El salario mínimo en México: un aumento que no llega a todos
En 2026, el salario mínimo en México experimentó un incremento significativo del 13%, estableciéndose en 9,582 pesos mensuales, equivalente a 315.04 pesos diarios a nivel nacional y 440.87 pesos en la Zona Libre de la Frontera Norte. Sin embargo, este ajuste no se traduce en un beneficio universal para los trabajadores, ya que millones de personas continúan percibiendo ingresos inferiores a esta cifra legal.
La informalidad laboral: un obstáculo insuperable
La principal razón detrás de esta disparidad es la alta tasa de informalidad laboral que afecta al país. Según datos del Instituto Nacional de Estadística y Geografía (INEGI), el 55.4% de la población ocupada trabaja en condiciones de informalidad. Esto implica que más de la mitad de los trabajadores no cuentan con un contrato formal, acceso a seguridad social ni están obligados a recibir el salario mínimo establecido por ley.
La Encuesta Nacional de Ocupación y Empleo revela que estos individuos no cotizan ante instituciones como el Instituto Mexicano del Seguro Social (IMSS) o el Instituto de Seguridad y Servicios Sociales de los Trabajadores del Estado (ISSSTE). En este contexto, el salario mínimo solo se aplica de manera obligatoria en relaciones laborales formales, dejando fuera a quienes laboran por cuenta propia o sin contratos.

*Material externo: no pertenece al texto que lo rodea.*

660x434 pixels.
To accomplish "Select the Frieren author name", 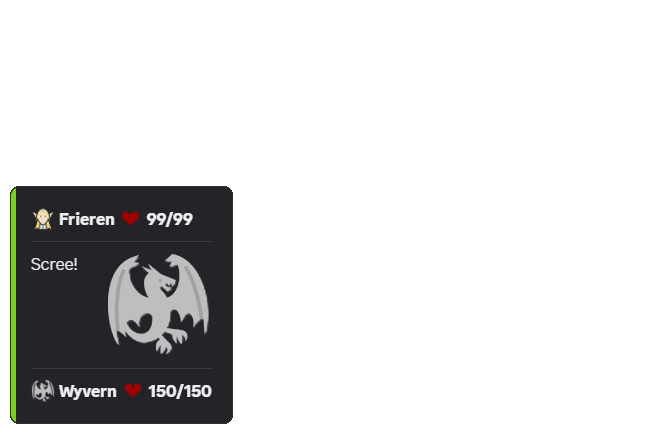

Marco legal y limitaciones del salario mínimo
El salario mínimo en México tiene sus raíces en la Constitución General de la República de 1917, específicamente en el artículo 123, que establece que debe ser suficiente para satisfacer las necesidades básicas de un trabajador y su familia. Sin embargo, su aplicación está restringida a empleos formales con contratos reconocidos.
Es crucial entender que el salario mínimo se fija por día trabajado, no por mes. La cifra mensual de 9,582 pesos supone jornadas completas durante todos los días laborales. Aquellos que trabajan por horas, en temporadas o bajo esquemas de comisiones pueden recibir ingresos menores sin violar necesariamente la ley, incluso en empleos formales con jornadas parciales.
Impacto limitado de los aumentos salariales
Los incrementos recientes al salario mínimo, resultado de acuerdos entre el gobierno, empresarios y trabajadores, han estado vinculados a mejoras en indicadores sociales, como reducciones en la pobreza laboral. No obstante, especialistas señalan que estos beneficios se concentran principalmente en el sector formal de la economía.
La falta de supervisión efectiva en el sector informal dificulta exigir el cumplimiento del piso salarial legal. Este fenómeno tiene causas estructurales profundas, donde la alta informalidad no solo limita los ingresos de los trabajadores, sino que también afecta la productividad y el crecimiento económico del país.
Consecuencias y perspectivas futuras
La situación actual deja a más de la mitad de la fuerza laboral mexicana fuera del beneficio inmediato de los aumentos salariales. Esto reduce significativamente el alcance real de estas políticas y subraya la necesidad de abordar la informalidad desde un enfoque integral.
Mientras persistan estas condiciones, millones de trabajadores seguirán enfrentando desafíos para alcanzar un nivel de vida digno, a pesar de los esfuerzos legales por mejorar los salarios mínimos.